Symmetric key cryptography requires a single key to be shared between communicating parties, the sender and recipient of an email message. The process involves the sender generating a random key and encrypting the message with it using a symmetric key encryption algorithm. The sender then encrypts the symmetric key with a corresponding public key encryption algorithm using the recipient’s public key, and sends both the encrypted message and encrypted symmetric key together to the recipient.
This hybrid process uses public key encryption only to encrypt the symmetric key. Because only the intended message recipient holds the private key that is needed to recover the symmetric key, no other party can decrypt the message and read it.
Digital signature techniques rely on the creation of a digest or fingerprint of the information (i.e., the message being sent) using a cryptographic hash, which can be signed more efficiently than the entire message.

Following are the protocols used in signing and encrypting emails:

OpenPGP:-

OpenPGP is a protocol for encrypting and signing messages and for creating certificates using public key cryptography.

Although certain aspects of OpenPGP do use public key cryptography, such as digitally signed message digests, the actual encryption of the message body is performed with a symmetric key algorithm, as outlined earlier.

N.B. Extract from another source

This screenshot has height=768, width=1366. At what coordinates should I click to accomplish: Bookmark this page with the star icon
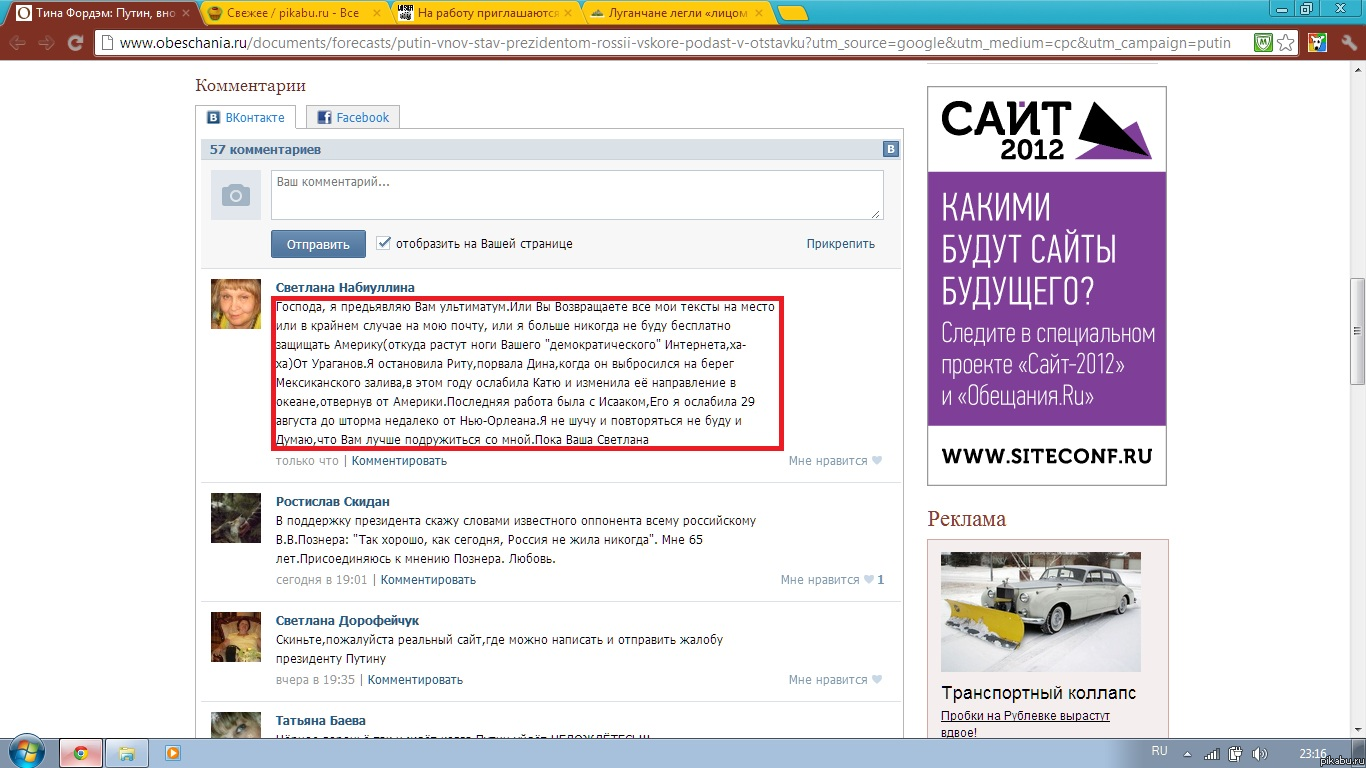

The following is a brief description of signing and encrypting a message with OpenPGP

·         OpenPGP compresses the plaintext, which reduces transmission time and strengthens cryptographic security by obfuscating plaintext patterns commonly searched for during cryptanalysis.
·         OpenPGP creates a random session key.
·         A digital signature is generated for the message using the sender’s private key, and then added to the message.
·         The message and signature are encrypted using the session key and a symmetric algorithm (e.g., 3DES, AES).
·         The session key is encrypted using the recipient’s public key and added to the beginning of the encrypted message.
·         The encrypted message is sent to the recipient.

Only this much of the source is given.